İstanbul’un Tuzla ilçesinde bulunan Orhanlı Sanayi Sitesinde boya ve vernik üretimi yapan Messer Kimya fabrikasında arka arkaya patlamalar meydana geldi. Bitişik nizam 6 fabrika alevler içinde kaldı. Yetkililerin bazı işçilerin enkaz altında kaldığı ya da kayıp olduğu şeklindeki geçiştirici, oyalayıcı açıklamalarına rağmen patlamada hayatını kaybeden işçilerin olduğu biliniyor. Yetkililer 3 işçinin öldüğünü söylerken civarda çalışan işçiler 6 işçinin öldüğünü, 9 yaralı olduğunu ifade ediyor. İtfaiye yangına müdahale ederken polis bölgeye girişleri kapattı.
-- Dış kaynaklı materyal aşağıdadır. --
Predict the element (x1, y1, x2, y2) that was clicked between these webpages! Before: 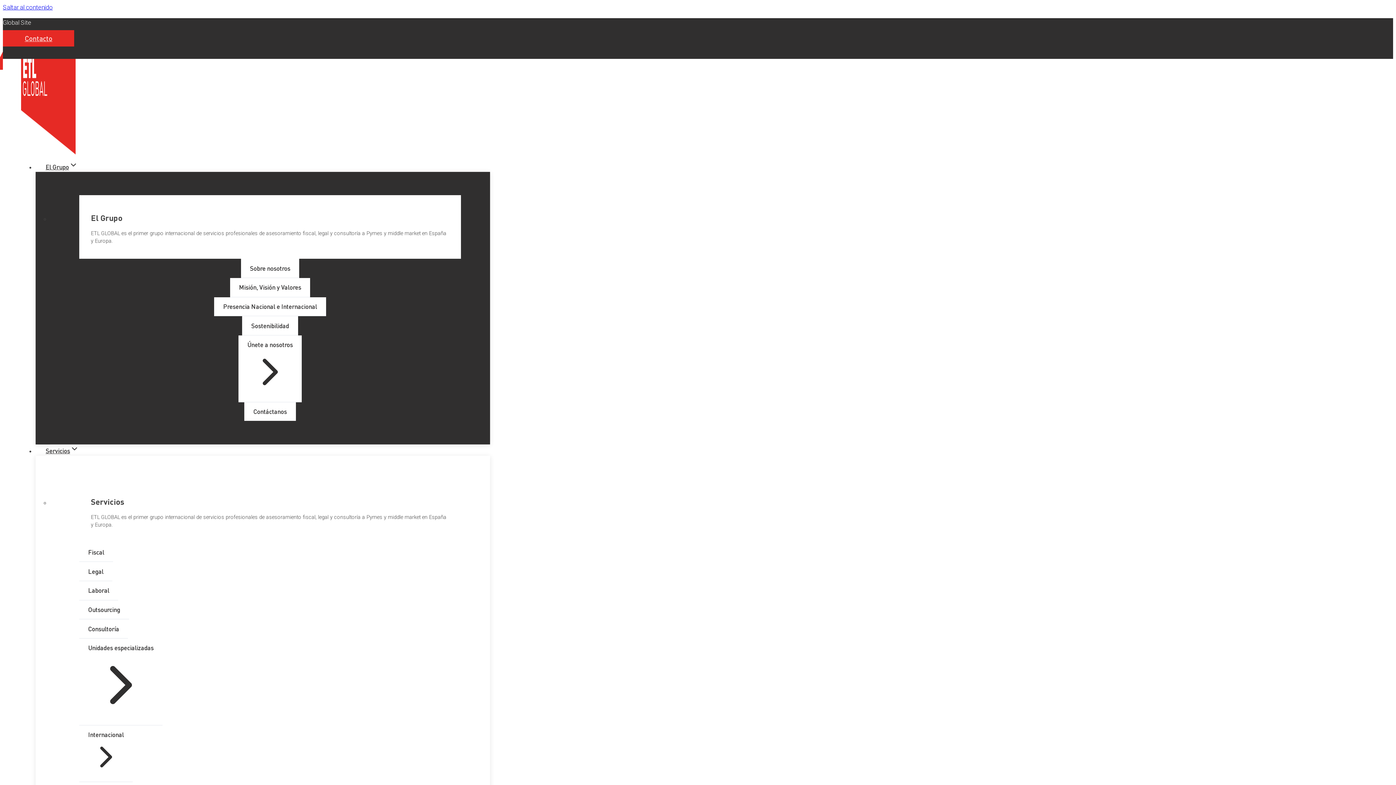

Civar işyerlerinden çekilen görüntülerde patlama üstüne patlama gerçekleşen kimya fabrikasının çevresinde iş kıyafetleriyle işçiler görülüyor. Yani art arda patlamalar gerçekleşirken işçiler bölgeden uzaklaştırılmadı, önlem alınmadı, ölü ve yaralı sayısının artması tehlikesi yaratıldı. Tek başına bu durum sermaye sahiplerinin iş güvenliği önlemelerine nasıl baktığını ortaya koyuyor. Bu önlemleri almayanlar, fabrikanın etrafını boşaltmayanlar basının, bilinçli iş güvenliği uzmanlarının ve ailelerin bölgeye girişlerini engelliyor.
28 Nisan Dünya İş Sağlığı ve Güvenliği Gününün hemen ertesinde, İşçi Sınıfının Uluslararası, Birlik, Mücadele ve Dayanışma Günü 1 Mayıs’ın arifesinde meydana gelen bu katliam bir kez daha kapitalist sömürü düzeninin içyüzünü gösteriyor. Kâr ve paradan başka hiçbir şeyin önemli olmadığı, iş güvenliği ve işçi sağlığı önlemlerinin maliyet olarak görüldüğü bu düzen işçiler için ölüm ve acı demektir. Ne yazık ki işçiler, sınıf olarak örgütsüz, dağınık, dayanışmadan ve mücadeleden uzak olmanın bedelini canlarıyla ödüyor. Katliamlar Esenyurt, Torunlar, Soma, Ermenek, Hendek, Tuzla diye devam ediyor. Bayram kutlamaya hazırlanan aileler cenazeler düzenliyor. İşçi sınıfı hesap sormak, çalışma koşullarını düzeltmek, haklarını almak, sömürüye son vermek için birleşmediği sürece acıda ve kahırda birleşiyor.